Program budgets increased from 2010 to 2020, including for the Rental Assistance Demonstration program, which expanded in late 2019 to include the Section 202 Housing for the Elderly program. At the same time, however, significant cuts were made to other critical programs, the report authors said. Although some funding for new homes under the Section 202 program was restored in 2018, its budget in fiscal year 2020 was still 18% lower than in 2010. 

“The economic disruption caused by the COVID-19 pandemic has underscored the stark — and growing — differences between financial secure households and those living paycheck to paycheck,” the report stated. “Many of these households had housing cost burdens even before the crisis hit, and now are facing the potential loss of their homes.

“There is no better time for policymakers to seize the moment by framing a new, comprehensive housing strategy that will reduce inequalities and advance the longstanding goal of a decent, affordable home in a suitable living environment for all.”

A distressing portrait

Overall, the report paints a distressing portrait of housing affordability in the United States for low-income older-adult households.

“The COVID-19 pandemic, social unrest sparked by long standing racial injustice, and the devastating impacts of climate change” made 2020 “excruciatingly” difficult for low-income households, according to LeadingAge, which partially funded the report. “Although low interest rates and continued growth in some sectors have bolstered homebuying and the broader economy, conditions have worsened for many households.”

The number of households headed by those aged 65 and older is increasing more quickly than any other age group, increasing by almost 1 million households each year between 2014 and 2019 and driving 80% of the increase in single-person households. 

Cost burdens

Cost-burden rates are especially high among low-income adults aged 85 or more years, according to the report. Older-adult households had the second-highest cost-burdened share in 2019, with 1.5 million of the 4 million households in that age range paying more than one-third of their incomes for housing.

Of the nation’s 33 million older-adult households, more than 5 million (15%) are characterized as severely cost burdened, meaning they spend more than half of their income for housing. For all 65-and-older owner households, 11% are severely cost burdened. 

“For older homeowners more generally, having mortgage debt can make the difference between being cost burdened and not. The share of homeowners with housing debt at age 65 and over more than doubled from 1989 to 2019, while the median loan-to-value ratio on that debt nearly tripled to 36.8%,” according to the report. “By 2019, 40.2% of older homeowners with mortgages (3.8 million) were cost burdened, compared with only 14.7% (2.4 million) of same-age owners without mortgages.”

The rentership rate for older adults continued to increase in 2019, with their numbers up 327,600. For 65 and older renter households, 30% are severely cost burdened.

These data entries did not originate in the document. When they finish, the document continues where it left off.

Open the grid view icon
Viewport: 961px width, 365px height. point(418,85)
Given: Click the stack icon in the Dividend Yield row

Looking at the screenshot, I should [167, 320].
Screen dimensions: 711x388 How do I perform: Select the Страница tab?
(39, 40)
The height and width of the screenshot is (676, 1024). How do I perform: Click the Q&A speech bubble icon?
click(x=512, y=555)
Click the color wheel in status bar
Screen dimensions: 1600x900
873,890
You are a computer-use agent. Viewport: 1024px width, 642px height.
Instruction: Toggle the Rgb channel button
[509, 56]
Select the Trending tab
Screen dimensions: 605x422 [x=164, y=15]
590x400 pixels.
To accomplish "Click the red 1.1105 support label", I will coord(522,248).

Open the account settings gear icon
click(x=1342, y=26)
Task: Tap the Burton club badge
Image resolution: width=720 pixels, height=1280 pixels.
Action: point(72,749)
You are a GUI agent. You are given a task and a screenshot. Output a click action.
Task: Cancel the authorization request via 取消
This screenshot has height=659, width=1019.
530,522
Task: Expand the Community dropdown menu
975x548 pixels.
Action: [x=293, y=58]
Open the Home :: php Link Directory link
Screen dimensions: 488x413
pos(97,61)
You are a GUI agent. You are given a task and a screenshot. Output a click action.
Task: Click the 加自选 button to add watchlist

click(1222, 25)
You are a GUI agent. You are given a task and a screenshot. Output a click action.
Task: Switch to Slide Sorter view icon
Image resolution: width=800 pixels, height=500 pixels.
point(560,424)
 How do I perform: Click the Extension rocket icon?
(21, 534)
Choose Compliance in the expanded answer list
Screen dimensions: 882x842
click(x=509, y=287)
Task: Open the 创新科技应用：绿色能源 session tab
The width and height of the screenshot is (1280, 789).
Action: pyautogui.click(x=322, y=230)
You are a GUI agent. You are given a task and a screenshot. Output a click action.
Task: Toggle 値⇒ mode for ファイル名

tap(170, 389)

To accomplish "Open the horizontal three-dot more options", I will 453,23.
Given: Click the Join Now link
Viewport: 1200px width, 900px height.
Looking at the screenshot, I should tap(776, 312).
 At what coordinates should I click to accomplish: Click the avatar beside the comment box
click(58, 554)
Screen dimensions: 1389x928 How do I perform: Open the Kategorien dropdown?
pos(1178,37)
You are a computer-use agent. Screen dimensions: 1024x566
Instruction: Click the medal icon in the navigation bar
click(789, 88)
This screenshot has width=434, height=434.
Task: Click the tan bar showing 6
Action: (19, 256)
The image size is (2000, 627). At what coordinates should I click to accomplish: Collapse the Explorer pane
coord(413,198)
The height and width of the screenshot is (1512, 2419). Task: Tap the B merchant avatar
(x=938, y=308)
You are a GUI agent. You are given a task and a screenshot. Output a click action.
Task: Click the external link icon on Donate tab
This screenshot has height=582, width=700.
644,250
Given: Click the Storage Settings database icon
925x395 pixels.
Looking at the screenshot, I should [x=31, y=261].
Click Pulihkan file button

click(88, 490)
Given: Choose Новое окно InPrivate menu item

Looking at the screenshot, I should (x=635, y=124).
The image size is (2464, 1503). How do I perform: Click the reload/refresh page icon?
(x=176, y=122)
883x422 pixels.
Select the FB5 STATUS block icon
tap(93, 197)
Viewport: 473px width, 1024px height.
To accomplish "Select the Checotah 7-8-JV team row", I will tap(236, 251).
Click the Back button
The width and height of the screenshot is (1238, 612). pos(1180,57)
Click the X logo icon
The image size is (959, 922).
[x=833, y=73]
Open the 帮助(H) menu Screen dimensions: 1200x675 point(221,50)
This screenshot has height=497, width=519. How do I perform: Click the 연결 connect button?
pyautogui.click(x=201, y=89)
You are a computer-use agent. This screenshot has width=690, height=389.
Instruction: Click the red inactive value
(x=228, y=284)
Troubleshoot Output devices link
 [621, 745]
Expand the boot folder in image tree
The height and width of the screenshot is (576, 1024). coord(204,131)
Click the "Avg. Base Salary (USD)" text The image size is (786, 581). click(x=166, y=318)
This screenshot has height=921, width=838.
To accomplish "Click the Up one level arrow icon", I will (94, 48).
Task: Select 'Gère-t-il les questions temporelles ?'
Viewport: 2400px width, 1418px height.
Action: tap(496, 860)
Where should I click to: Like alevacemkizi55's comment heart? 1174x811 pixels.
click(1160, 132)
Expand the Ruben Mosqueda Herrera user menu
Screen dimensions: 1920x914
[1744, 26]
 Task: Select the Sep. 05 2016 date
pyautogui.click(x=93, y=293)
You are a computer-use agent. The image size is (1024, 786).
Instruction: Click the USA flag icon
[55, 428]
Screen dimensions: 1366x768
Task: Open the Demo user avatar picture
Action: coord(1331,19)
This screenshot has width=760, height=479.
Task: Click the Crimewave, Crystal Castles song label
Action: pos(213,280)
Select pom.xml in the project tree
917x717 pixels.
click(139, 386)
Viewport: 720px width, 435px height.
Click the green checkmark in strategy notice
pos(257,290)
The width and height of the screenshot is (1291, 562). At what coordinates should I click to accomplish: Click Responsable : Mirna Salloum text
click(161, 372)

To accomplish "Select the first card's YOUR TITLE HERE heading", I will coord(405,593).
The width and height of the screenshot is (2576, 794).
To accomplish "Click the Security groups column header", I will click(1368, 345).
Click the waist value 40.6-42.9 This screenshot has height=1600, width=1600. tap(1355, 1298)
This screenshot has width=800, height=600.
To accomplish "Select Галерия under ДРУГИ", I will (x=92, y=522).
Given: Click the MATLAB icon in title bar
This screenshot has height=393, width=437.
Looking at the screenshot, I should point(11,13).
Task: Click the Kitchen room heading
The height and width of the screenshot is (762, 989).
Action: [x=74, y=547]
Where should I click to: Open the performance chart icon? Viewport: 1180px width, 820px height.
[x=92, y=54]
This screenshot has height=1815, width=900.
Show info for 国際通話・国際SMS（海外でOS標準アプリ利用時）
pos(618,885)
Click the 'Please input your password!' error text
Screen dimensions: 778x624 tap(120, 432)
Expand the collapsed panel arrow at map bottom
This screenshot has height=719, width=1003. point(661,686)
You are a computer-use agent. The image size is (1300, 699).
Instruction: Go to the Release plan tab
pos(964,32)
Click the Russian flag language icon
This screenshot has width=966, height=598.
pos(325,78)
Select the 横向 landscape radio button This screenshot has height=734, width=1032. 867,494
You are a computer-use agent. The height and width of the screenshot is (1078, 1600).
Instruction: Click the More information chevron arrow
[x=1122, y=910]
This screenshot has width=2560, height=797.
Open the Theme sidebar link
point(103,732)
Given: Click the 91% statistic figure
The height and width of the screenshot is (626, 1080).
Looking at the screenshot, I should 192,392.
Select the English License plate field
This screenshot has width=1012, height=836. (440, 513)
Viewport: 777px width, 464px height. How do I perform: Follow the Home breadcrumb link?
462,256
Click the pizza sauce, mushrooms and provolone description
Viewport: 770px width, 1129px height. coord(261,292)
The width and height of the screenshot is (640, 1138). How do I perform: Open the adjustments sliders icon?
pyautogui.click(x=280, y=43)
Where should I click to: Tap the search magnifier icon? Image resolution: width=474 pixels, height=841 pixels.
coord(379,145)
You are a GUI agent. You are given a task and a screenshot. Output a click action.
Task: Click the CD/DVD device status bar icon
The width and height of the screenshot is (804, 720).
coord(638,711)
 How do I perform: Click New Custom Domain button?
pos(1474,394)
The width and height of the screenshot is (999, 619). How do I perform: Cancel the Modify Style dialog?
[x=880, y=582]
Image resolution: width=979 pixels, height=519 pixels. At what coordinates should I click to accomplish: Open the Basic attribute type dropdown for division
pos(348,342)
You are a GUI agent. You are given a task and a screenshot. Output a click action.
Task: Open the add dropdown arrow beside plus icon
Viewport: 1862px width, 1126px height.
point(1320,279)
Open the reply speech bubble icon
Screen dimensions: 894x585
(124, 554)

Older adults with moderate cost burdens spent 31% less on healthcare and 21% less on food than same-age households without burdens, whereas those with severe burdens spent almost 50% less on both healthcare and food, according to the report.

Multigenerational housing

Growth in the number and share of older adults, along with the limited housing options that younger adults can afford, has led to an increase in multigenerational living, the report authors said. 

One fifth of adults aged 65 and older live in multigenerational households. The number of three-generation households — made up of grandparents and their adult children and grandchildren — grew over the past five years, increasing by just under 200,000 (4%) to 4.7 million.